I am young and do not know much about our world, but I believe that the earth is good.
When I signed up for the course in Christian Theology, I did not realize my black and white faith was about to be flipped up-side-down. From the Creation story to the book of Revelation, new theories and concepts were tossed around the classroom sending my head in spirals. By the end of the term, I felt sick and confused. I spent the following year asking questions about faith and receiving few satisfactory answers. I roamed in a haze of uncertainty and frustration.

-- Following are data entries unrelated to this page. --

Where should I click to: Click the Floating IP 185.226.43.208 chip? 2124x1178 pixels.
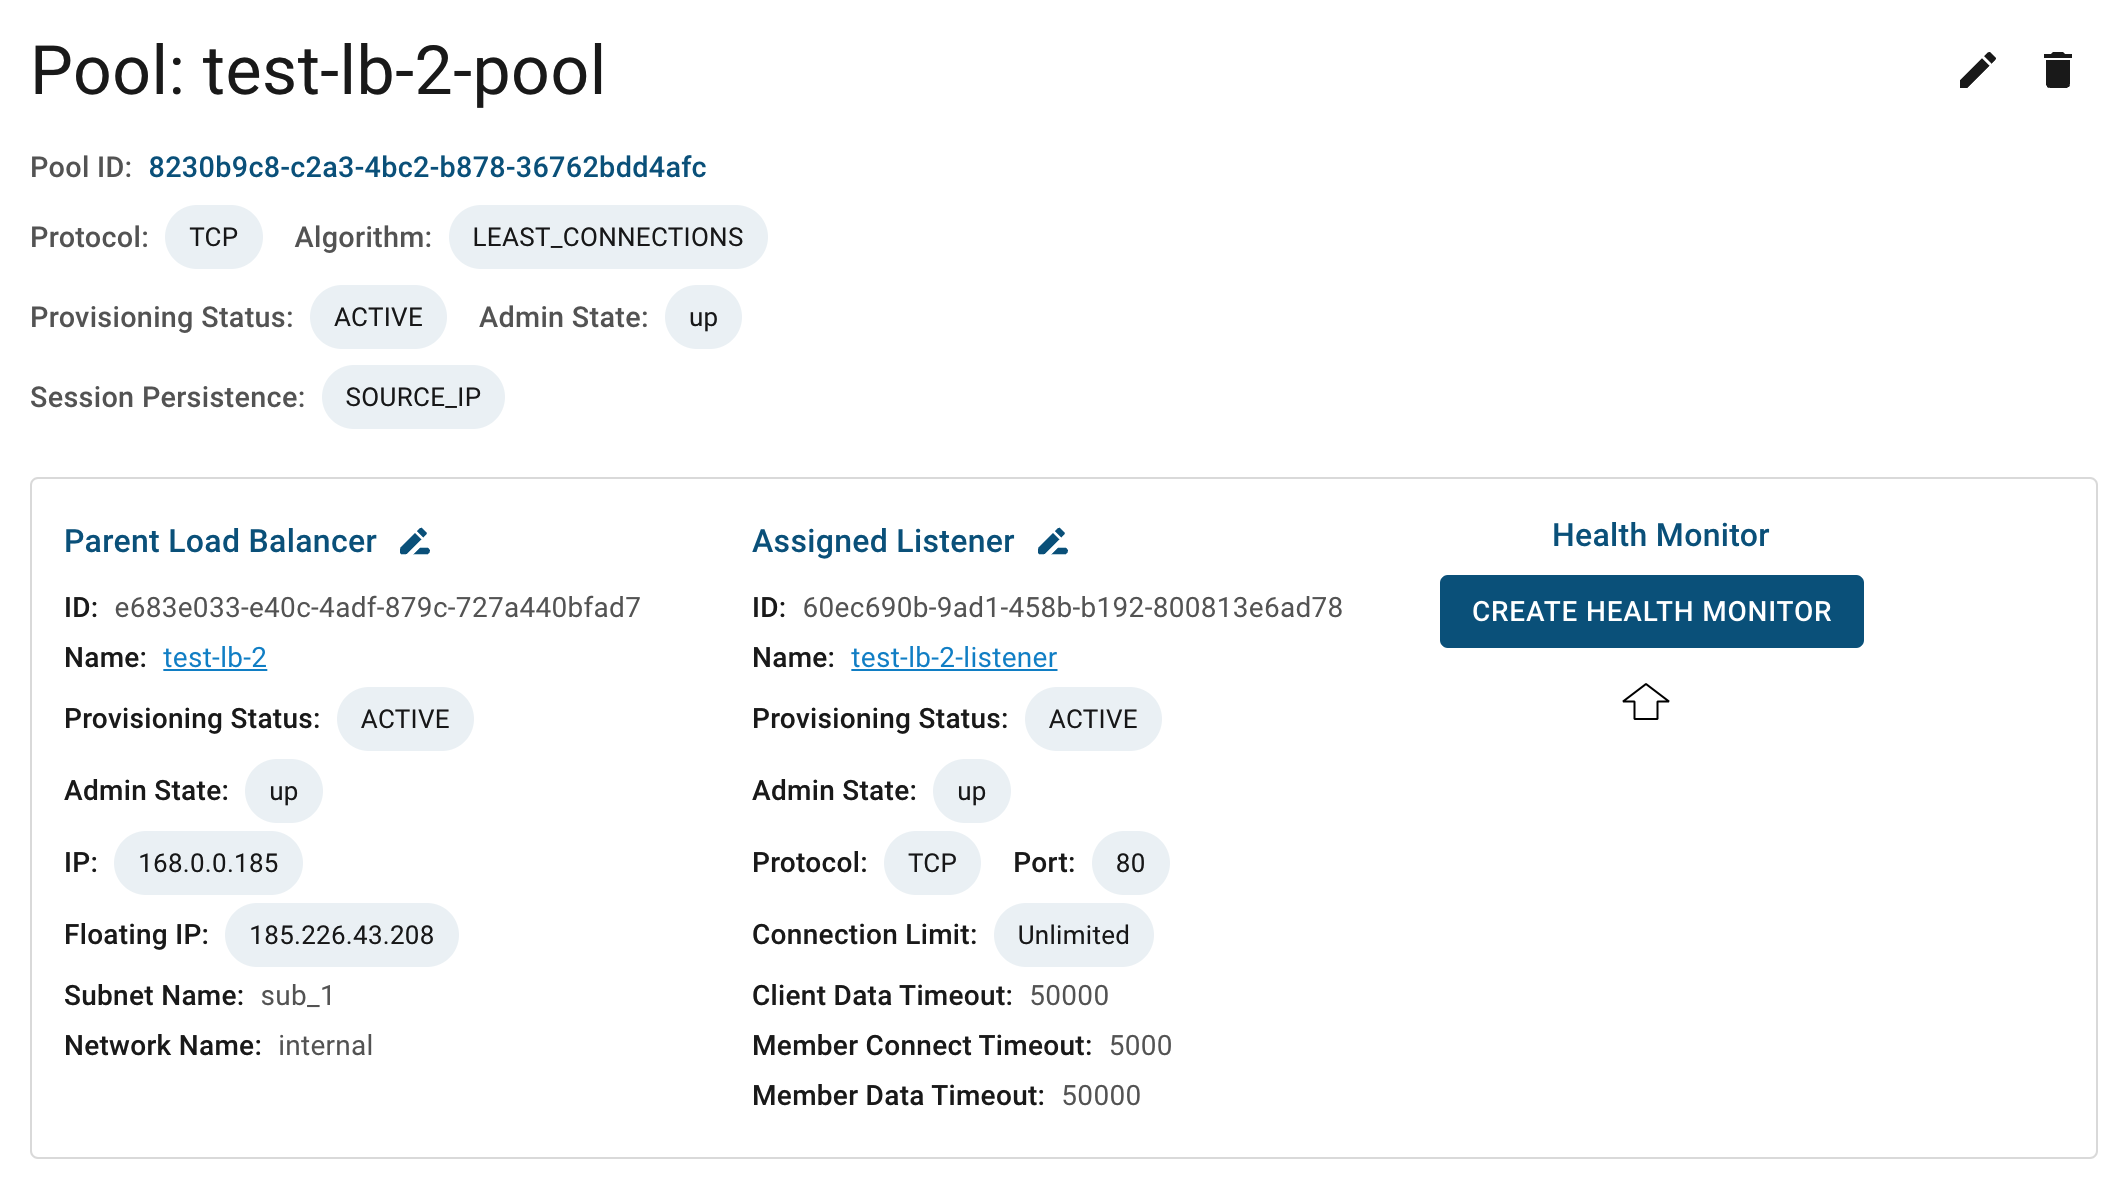point(342,935)
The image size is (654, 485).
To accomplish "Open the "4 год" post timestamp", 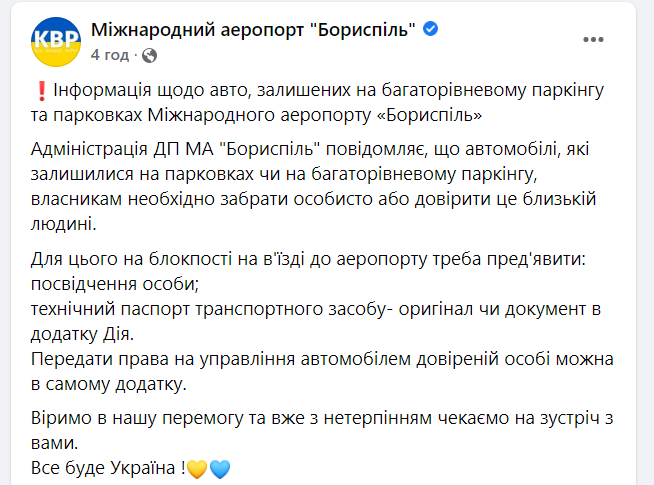I will [x=110, y=55].
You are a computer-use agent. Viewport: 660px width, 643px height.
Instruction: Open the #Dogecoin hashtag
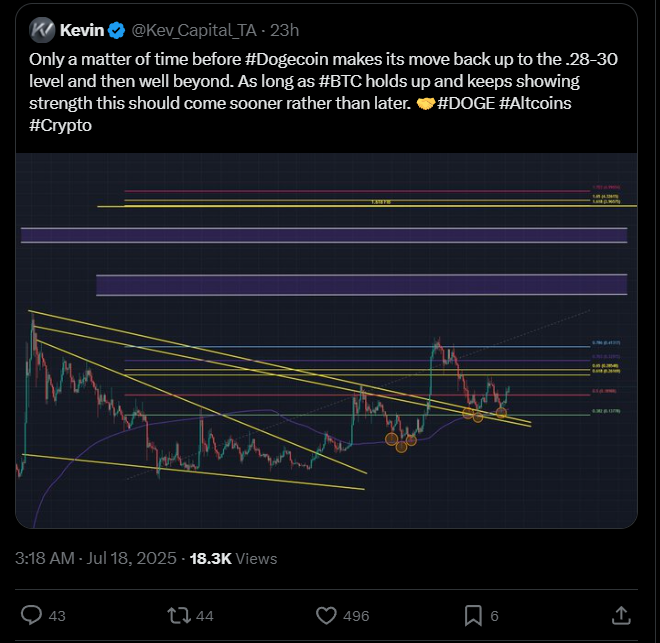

At about the same time, I began training for my first-ever half marathon and, with each mile, I grew more aware of my body and its rhythms and cycles. I heard when my lungs were excited and wanted to push the pace, when my quads asked for a stretch break, and when the muscles of my arms wanted the nutrients from green peppers or chocolate milk for lunch. At the same time, I felt a growing connection with the rhythms and cycles of the earth which became most evident one afternoon in March as I ran by fields with old cornstalks pointing through the soil and thought, “I want to run between those rows and run and run until I run into the earth and become apart of it.” The earth was becoming alive to me – alive and sacred – and I began to feel a new sense of freedom and comfort when sliding into my running shoes and stepping outside
After completing the race, I flew to Colorado to spend the summer working at a camp. It was in those ten weeks of playing with children and hiking among the mountains that my search for God and admiration for nature intertwined so that I began to look to nature to teach me truths about God in ways that theology classes and endless discussions could not. The sun taught me of God’s faithfulness each morning it rose above the horizon and the rain taught me of God’s kindness as it quenched the thirst of the dry grass and shallow lakes. As I dwelled on these bits of truths and other daily discoveries, the haziness began to lift.

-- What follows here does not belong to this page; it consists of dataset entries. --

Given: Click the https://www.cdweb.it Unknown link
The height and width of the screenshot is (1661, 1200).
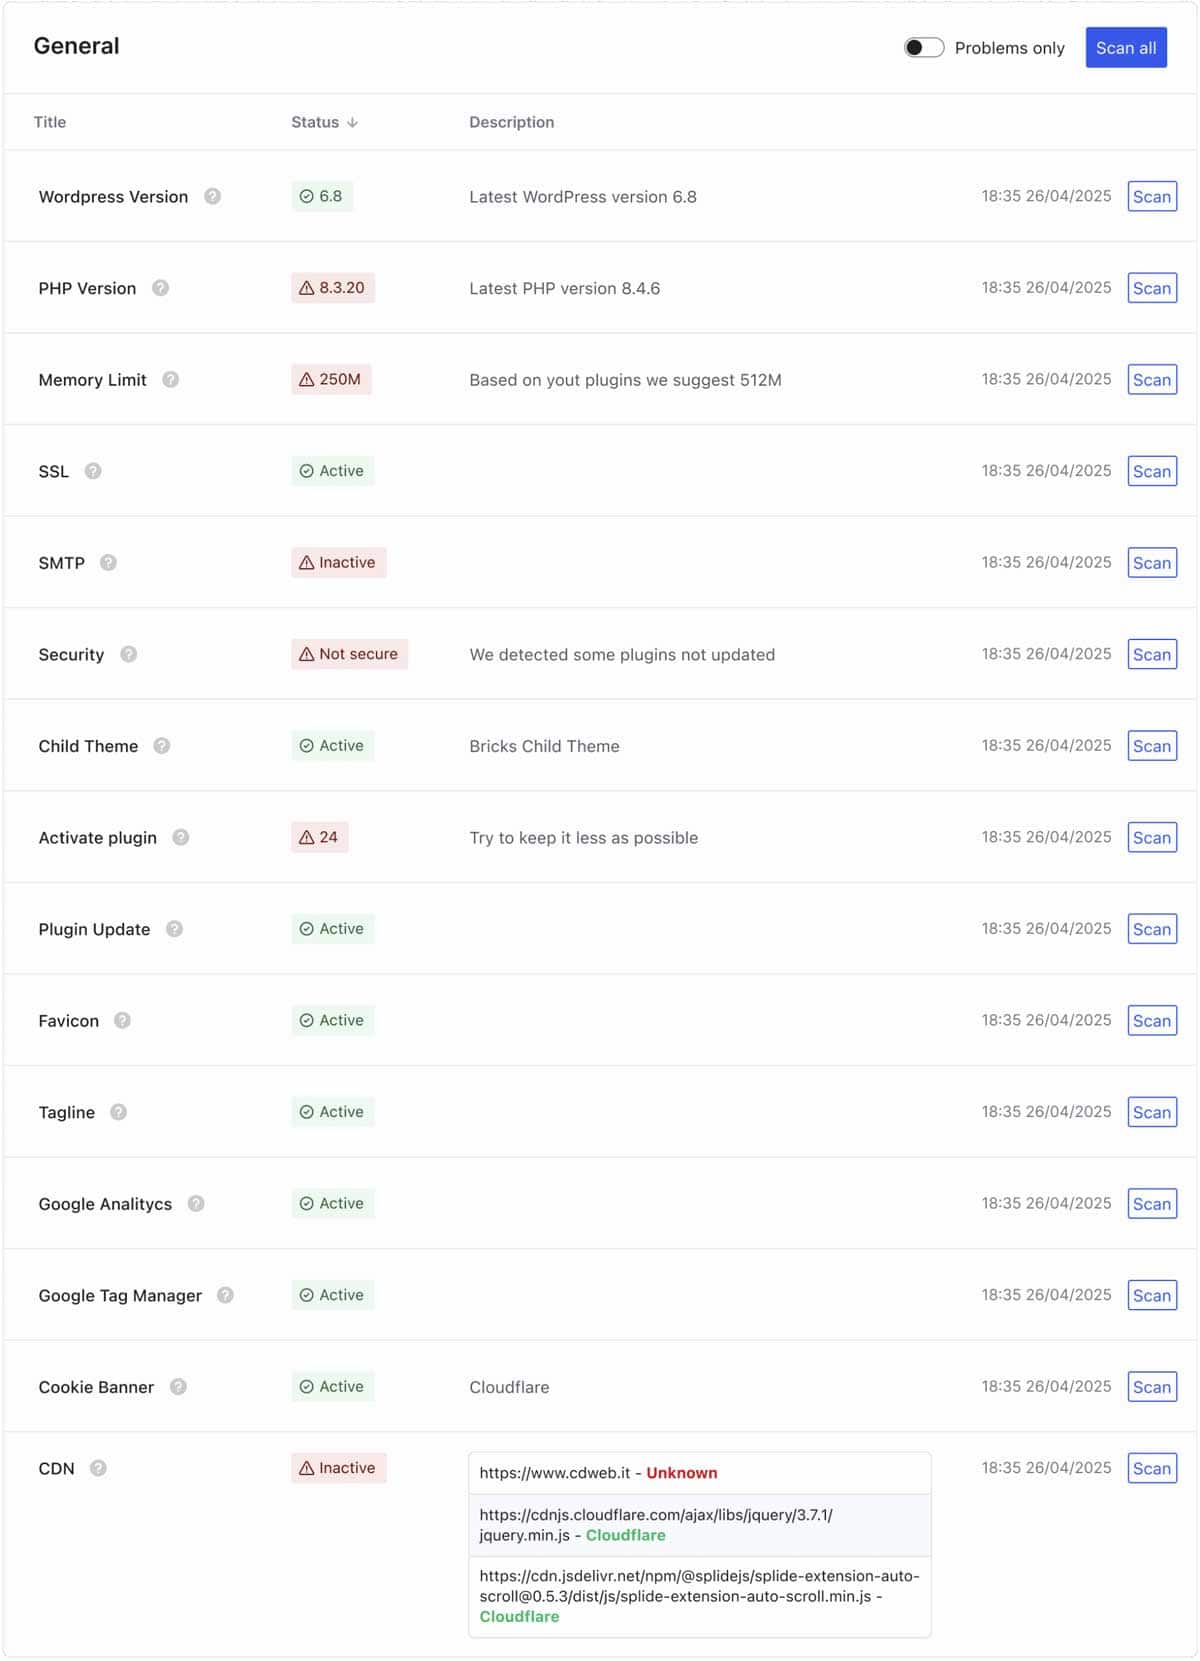Looking at the screenshot, I should (x=598, y=1472).
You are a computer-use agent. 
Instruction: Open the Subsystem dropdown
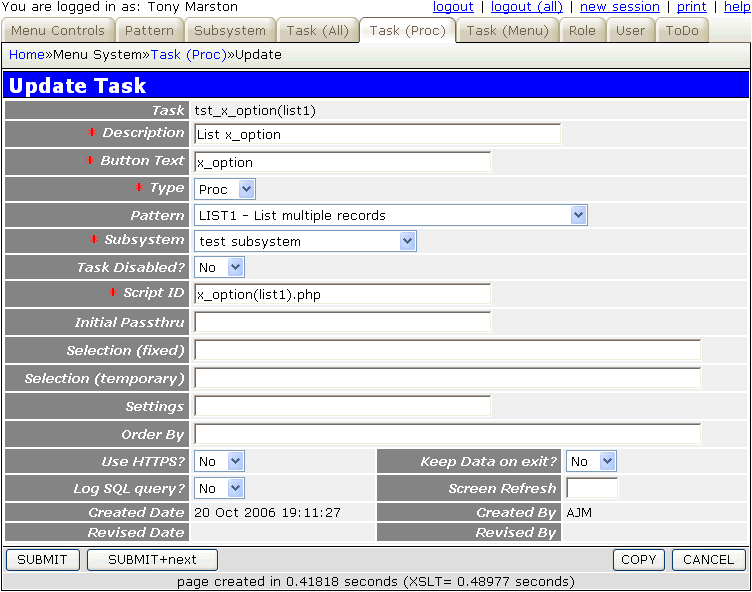305,241
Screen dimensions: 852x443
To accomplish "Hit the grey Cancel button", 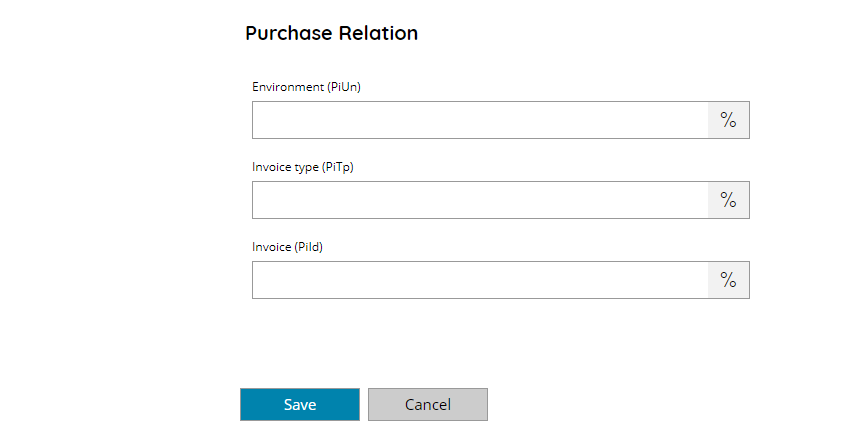I will click(428, 404).
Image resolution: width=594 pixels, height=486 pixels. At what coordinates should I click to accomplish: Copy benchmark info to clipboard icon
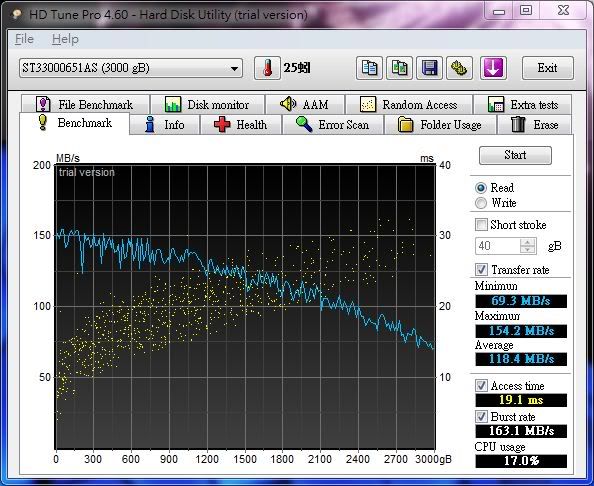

I still rely on nature to help clear the fog when it descends on my mind and nature still teaches me. These days, I understand how God is always the same and yet always different as I sit by my Grandmother’s creek and watch new water continually swirl downstream. These days, I understand that particular characteristics of God are more vibrant to some people than to others. For example, I love the boldness of God displayed through stalks of wheat flexing in the face of a strong wind. My Mother takes delight in the delicacy of God, apparent in the lily-of-the-valley. These days, I understand why God looked at the earth and said it was not simply good, but very good.